What to work on> Reproduce the rows below, substituting "desktop agent" for each occurrence of "GUI agent" and leaving everything else unchanged.
**** Provided data ****
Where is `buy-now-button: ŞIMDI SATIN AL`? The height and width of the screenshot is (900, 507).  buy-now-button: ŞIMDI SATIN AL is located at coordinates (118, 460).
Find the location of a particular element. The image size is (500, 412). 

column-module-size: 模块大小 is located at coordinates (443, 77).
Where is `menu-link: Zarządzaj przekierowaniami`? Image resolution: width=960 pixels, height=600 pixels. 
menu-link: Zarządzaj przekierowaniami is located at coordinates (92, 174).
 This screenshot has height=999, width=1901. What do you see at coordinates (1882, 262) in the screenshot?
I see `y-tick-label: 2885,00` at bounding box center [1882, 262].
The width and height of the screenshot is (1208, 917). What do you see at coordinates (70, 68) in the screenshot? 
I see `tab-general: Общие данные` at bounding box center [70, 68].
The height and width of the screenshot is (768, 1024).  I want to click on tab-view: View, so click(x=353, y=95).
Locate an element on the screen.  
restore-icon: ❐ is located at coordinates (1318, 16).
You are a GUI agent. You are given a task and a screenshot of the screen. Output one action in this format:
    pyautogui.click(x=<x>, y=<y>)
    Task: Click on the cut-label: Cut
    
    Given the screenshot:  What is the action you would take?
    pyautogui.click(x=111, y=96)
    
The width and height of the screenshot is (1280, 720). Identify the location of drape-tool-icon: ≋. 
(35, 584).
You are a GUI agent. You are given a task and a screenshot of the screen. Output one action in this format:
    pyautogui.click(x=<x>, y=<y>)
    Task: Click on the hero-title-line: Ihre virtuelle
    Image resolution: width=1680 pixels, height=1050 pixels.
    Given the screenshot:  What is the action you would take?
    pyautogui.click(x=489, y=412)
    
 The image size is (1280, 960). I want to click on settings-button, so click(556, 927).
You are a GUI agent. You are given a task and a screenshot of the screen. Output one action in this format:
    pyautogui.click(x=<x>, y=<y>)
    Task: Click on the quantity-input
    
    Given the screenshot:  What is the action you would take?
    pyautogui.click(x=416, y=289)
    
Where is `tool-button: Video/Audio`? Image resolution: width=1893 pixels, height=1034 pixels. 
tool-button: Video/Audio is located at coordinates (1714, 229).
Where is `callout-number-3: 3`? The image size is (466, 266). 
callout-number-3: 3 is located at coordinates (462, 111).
****
Result of this task>
Where is `buy-now-button: ŞIMDI SATIN AL`? The height and width of the screenshot is (900, 507).  buy-now-button: ŞIMDI SATIN AL is located at coordinates (118, 460).
Find the location of a particular element. The image size is (500, 412). 

column-module-size: 模块大小 is located at coordinates (443, 77).
Where is `menu-link: Zarządzaj przekierowaniami`? Image resolution: width=960 pixels, height=600 pixels. 
menu-link: Zarządzaj przekierowaniami is located at coordinates (92, 174).
 This screenshot has height=999, width=1901. What do you see at coordinates (1882, 262) in the screenshot?
I see `y-tick-label: 2885,00` at bounding box center [1882, 262].
The width and height of the screenshot is (1208, 917). What do you see at coordinates (70, 68) in the screenshot? 
I see `tab-general: Общие данные` at bounding box center [70, 68].
The height and width of the screenshot is (768, 1024).  I want to click on tab-view: View, so click(x=353, y=95).
Locate an element on the screen.  
restore-icon: ❐ is located at coordinates (1318, 16).
You are a desktop agent. You are given a task and a screenshot of the screen. Output one action in this format:
    pyautogui.click(x=<x>, y=<y>)
    Task: Click on the cut-label: Cut
    
    Given the screenshot:  What is the action you would take?
    pyautogui.click(x=111, y=96)
    
The width and height of the screenshot is (1280, 720). Identify the location of drape-tool-icon: ≋. 
(35, 584).
You are a desktop agent. You are given a task and a screenshot of the screen. Output one action in this format:
    pyautogui.click(x=<x>, y=<y>)
    Task: Click on the hero-title-line: Ihre virtuelle
    Image resolution: width=1680 pixels, height=1050 pixels.
    Given the screenshot:  What is the action you would take?
    pyautogui.click(x=489, y=412)
    
 The image size is (1280, 960). I want to click on settings-button, so click(556, 927).
You are a desktop agent. You are given a task and a screenshot of the screen. Output one action in this format:
    pyautogui.click(x=<x>, y=<y>)
    Task: Click on the quantity-input
    
    Given the screenshot:  What is the action you would take?
    pyautogui.click(x=416, y=289)
    
Where is `tool-button: Video/Audio`? Image resolution: width=1893 pixels, height=1034 pixels. 
tool-button: Video/Audio is located at coordinates (1714, 229).
Where is `callout-number-3: 3`? The image size is (466, 266). 
callout-number-3: 3 is located at coordinates (462, 111).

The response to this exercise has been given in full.